Yapılacak İşler
1. Güreş tekkeleri metnine göre aşağıdaki soruları yanıtlayın:
(a) Manisa Güreşçiler Tekkesi hangi padişah zamanında yapılmıştır?
(b) Softaoğlu Mehmet Pehlivan 1811'de Şuca tekkesinde ne kadar süre kalmıştır?
(c) Evliya Çelebi, Pehlivan Demir Güreşçiler Tekkesi'nde kaç güreşçi bulunduğunu yazar?
2. Güreş tekkeleri metnini kaldığı yerden sürdürün.

Belge Alıntısı
◇ ◇ ◇ ◇ ◇ ◇ ◇

Üçüncü güreş tekkesi Manisa Güreşçiler Tekkesi’dir ki II. Murat zamanında yapılmıştır. Bu tekkenin yeri Yirmiiki Sultanlar Türbesi’nin güneyindeki ‘Kurşunlu Türbe’ yakınında idi. Evliya Çelebi 1671 yılı Manisa seyahatinde bu tekkenin sadece kalesini anlatırken ‘Kuzey tarafından aşağı şehre açılan demir kapının iç yüzündeki kemere Pehlivan Şuca’nın yayı asılıdır’ demekle yetinmiştir.
Dördüncü tekke, İstanbul’da Fatih Sultan Mehmet Han’ın Feth-i Mübin’den sonra İstanbul’da yaptırdığı ikinci kurum olan Pehlivan Şüca Tekkesi’dir. Bu tekke de Evliya Çelebi’nin bildirdiğine göre, Küçük Pazar yakınında, Unkapanı Yolu üzerinde, Servi Fırını karşısındadır. Evliya’nın belirttiği adres malumatından sonra Şuca tekkesinin bulunduğu semtin defalarca yanmasından dolayı, adresinin de üç defa değiştiğini görüyoruz. Ne kadar dervişinin olduğu bilinmemekle birlikte, fiziki kapasitesinin Edirne’deki pehlivan tekkesinden büyük olduğu biliniyor. Ayrıca II. Mahmut’un İstanbul saray başpehlivanlığına çağırdığı Bursa’nın Demirci köyünden Softaoğlu Mehmet Pehlivan’ın 1811 tarihinde bir ay süreyle Şuca tekkesinde kaldığı anlaşılmaktadır
Beşinci güreş tekkesi yine İstanbul’da Pehlivan Demir Güreşçiler Tekkesidir. Zeyrek Yokuşu ayağında Şebsafâ Kadın Camii civarındaki adreste bulunduğu bilinen bu kurum, Osmanlının en büyük pehlivan tekkesidir. Evliya Çelebi bu tekkede, 300 güreşçi olduğunu ve bunların tamamının güçlü, kuvvetli yapıda olduklarını anlatır. Bu güreşçiler tekkelerde yaşar, antrenman yapar, gerektiğinde gösteriye çıkarlardı. Evliya Pehlivan Demir Tekkesi’ne adını veren veya verilen kişinin gerçek adının da Hasan Baba (Baba Hasan) ve târık-ı Bektâşîye öncülerinden olduğunu bildirmekte ve olağan üstü meziyetler yüklemektedir. Kendi döneminde tekkenin şeyhinin adının Pehlivan Ali (Derviş Ali/ Şeyh Ali) olduğunu yazmıştır.”

◇ ◇ ◇ ◇ ◇ ◇ ◇

Malzeme

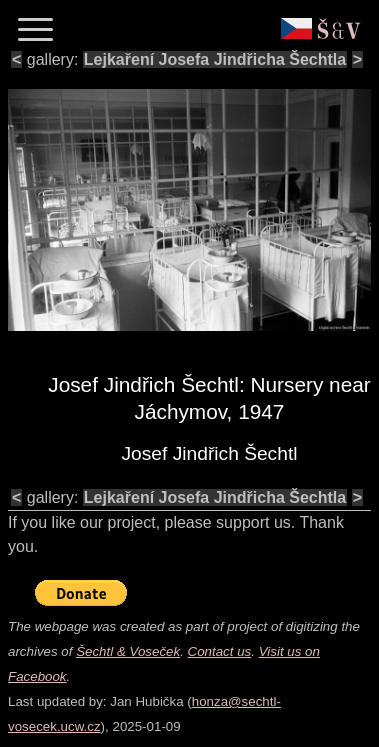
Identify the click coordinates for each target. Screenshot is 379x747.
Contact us (220, 651)
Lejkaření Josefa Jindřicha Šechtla (215, 59)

◇ ◇ ◇ ◇ ◇ ◇ ◇

Görev Sonuçları
1.
(a) II. Murat zamanında.
(b) Bir ay süreyle.
(c) 300 güreşçi.

2.
***
Atıf Kahraman, Bursa, Edirne, İstanbul’da iki (Şüca ve Demir) ve Manisa olmak üzere beş tekkenin faaliyetini somutlaştırabiliyordu. Buna benzer Pehlivan tekkelerinin Mekke’den Ankara’ya, Belgrad’dan Diyarbakır’a uzanan geniş bir alanda yüzlercesinin kurulup yaygınlaştığını bildiren yerli aktarımlara da sık rastlanmaktadır.
***
Spor tarihçisi Kiril Petkov Bulgaristan’ın şampiyon güreşçilerinin antropolojisini anlatan kitabında, Hezargrad (Razgrad) Kemaller kazasının Mumcular (Seveştari) Köyü’ndeki Pehlivan Demir Hasan Baba (Aziz İliya/İlin Den) Tekkesi’nden yoğunlaşmaktadır. Burası için “Spor Akademisi” deyip, şu bilgileri aktarmaktadır: “Bu tekkelerde güreş ve diğer çağın sporlarını yapmak Tanrıya ibadet atfedilirdi. Bu durum, Anadolu ve Balkanlarda sporun gelişmesini sağladı”.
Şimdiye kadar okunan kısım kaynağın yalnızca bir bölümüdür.